> Description of the task: Set down, please, exactly the lines below that run from the line with "This screenshot has width=724, height=1568." to the line with "Open the SHOPLINE logo dropdown arrow", both lines included.

** Data to examine follows **

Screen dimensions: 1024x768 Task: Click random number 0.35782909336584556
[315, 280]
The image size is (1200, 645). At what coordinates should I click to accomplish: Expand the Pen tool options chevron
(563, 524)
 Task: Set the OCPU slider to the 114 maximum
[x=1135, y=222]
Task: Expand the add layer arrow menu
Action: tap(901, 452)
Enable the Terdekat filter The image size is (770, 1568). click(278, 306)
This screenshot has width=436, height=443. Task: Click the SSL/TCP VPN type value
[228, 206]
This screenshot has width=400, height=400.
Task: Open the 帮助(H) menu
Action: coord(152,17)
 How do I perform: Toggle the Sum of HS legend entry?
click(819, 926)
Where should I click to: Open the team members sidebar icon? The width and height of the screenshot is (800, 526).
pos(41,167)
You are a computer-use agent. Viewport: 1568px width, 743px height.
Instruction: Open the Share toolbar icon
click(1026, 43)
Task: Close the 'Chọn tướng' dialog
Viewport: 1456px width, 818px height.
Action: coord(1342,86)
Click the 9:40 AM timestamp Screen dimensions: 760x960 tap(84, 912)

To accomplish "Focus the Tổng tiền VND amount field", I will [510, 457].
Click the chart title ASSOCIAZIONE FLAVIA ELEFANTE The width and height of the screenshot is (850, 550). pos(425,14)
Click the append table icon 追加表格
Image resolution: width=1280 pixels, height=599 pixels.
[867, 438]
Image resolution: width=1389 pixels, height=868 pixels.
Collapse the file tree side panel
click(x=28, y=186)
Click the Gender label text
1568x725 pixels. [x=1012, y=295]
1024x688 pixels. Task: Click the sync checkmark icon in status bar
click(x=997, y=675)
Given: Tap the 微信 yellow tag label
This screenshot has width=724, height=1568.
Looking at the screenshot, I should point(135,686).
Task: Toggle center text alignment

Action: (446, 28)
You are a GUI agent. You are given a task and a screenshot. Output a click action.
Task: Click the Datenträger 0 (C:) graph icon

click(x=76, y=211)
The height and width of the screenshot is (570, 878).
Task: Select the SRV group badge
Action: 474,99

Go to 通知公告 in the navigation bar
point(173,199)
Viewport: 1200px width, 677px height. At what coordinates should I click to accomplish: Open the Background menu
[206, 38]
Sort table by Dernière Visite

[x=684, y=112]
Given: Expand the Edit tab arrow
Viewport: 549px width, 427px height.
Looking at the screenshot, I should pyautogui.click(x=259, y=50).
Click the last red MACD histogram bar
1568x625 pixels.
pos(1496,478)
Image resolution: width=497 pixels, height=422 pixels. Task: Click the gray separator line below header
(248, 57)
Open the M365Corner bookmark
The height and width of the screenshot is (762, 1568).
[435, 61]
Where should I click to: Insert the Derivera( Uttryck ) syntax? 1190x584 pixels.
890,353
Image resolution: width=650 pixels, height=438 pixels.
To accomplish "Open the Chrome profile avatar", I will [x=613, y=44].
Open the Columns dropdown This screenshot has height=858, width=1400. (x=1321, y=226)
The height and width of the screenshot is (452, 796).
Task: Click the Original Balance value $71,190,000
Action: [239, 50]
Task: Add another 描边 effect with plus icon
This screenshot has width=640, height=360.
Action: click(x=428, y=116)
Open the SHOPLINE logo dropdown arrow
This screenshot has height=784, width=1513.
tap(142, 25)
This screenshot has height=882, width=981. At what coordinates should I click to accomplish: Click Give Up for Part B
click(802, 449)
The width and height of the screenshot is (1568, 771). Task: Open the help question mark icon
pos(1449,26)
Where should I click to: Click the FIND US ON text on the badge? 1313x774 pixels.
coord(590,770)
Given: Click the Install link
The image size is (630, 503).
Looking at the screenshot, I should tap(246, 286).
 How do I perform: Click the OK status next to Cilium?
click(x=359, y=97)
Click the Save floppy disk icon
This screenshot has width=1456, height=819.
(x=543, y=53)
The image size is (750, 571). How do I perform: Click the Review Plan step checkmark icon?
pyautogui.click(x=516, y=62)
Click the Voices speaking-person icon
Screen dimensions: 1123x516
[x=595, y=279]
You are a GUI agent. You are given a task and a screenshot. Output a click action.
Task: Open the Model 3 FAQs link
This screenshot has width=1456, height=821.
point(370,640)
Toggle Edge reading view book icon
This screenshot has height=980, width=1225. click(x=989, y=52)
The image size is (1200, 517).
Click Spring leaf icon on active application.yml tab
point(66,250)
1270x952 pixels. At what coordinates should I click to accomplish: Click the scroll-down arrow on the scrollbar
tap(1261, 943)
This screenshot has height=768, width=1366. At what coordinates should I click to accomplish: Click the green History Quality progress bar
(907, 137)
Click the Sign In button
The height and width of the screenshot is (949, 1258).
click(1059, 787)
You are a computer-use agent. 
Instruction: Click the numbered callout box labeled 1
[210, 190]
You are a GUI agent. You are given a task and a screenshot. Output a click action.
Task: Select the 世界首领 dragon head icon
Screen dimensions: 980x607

** End of Data to examine **

> Solution to the problem:
This screenshot has width=724, height=1568.
Looking at the screenshot, I should point(135,686).
Task: Toggle center text alignment

Action: (446, 28)
You are a GUI agent. You are given a task and a screenshot. Output a click action.
Task: Click the Datenträger 0 (C:) graph icon

click(x=76, y=211)
The height and width of the screenshot is (570, 878).
Task: Select the SRV group badge
Action: 474,99

Go to 通知公告 in the navigation bar
point(173,199)
Viewport: 1200px width, 677px height. At what coordinates should I click to accomplish: Open the Background menu
[206, 38]
Sort table by Dernière Visite

[x=684, y=112]
Given: Expand the Edit tab arrow
Viewport: 549px width, 427px height.
Looking at the screenshot, I should pyautogui.click(x=259, y=50).
Click the last red MACD histogram bar
1568x625 pixels.
pos(1496,478)
Image resolution: width=497 pixels, height=422 pixels. Task: Click the gray separator line below header
(248, 57)
Open the M365Corner bookmark
The height and width of the screenshot is (762, 1568).
[435, 61]
Where should I click to: Insert the Derivera( Uttryck ) syntax? 1190x584 pixels.
890,353
Image resolution: width=650 pixels, height=438 pixels.
To accomplish "Open the Chrome profile avatar", I will [x=613, y=44].
Open the Columns dropdown This screenshot has height=858, width=1400. (x=1321, y=226)
The height and width of the screenshot is (452, 796).
Task: Click the Original Balance value $71,190,000
Action: [239, 50]
Task: Add another 描边 effect with plus icon
This screenshot has width=640, height=360.
Action: click(x=428, y=116)
Open the SHOPLINE logo dropdown arrow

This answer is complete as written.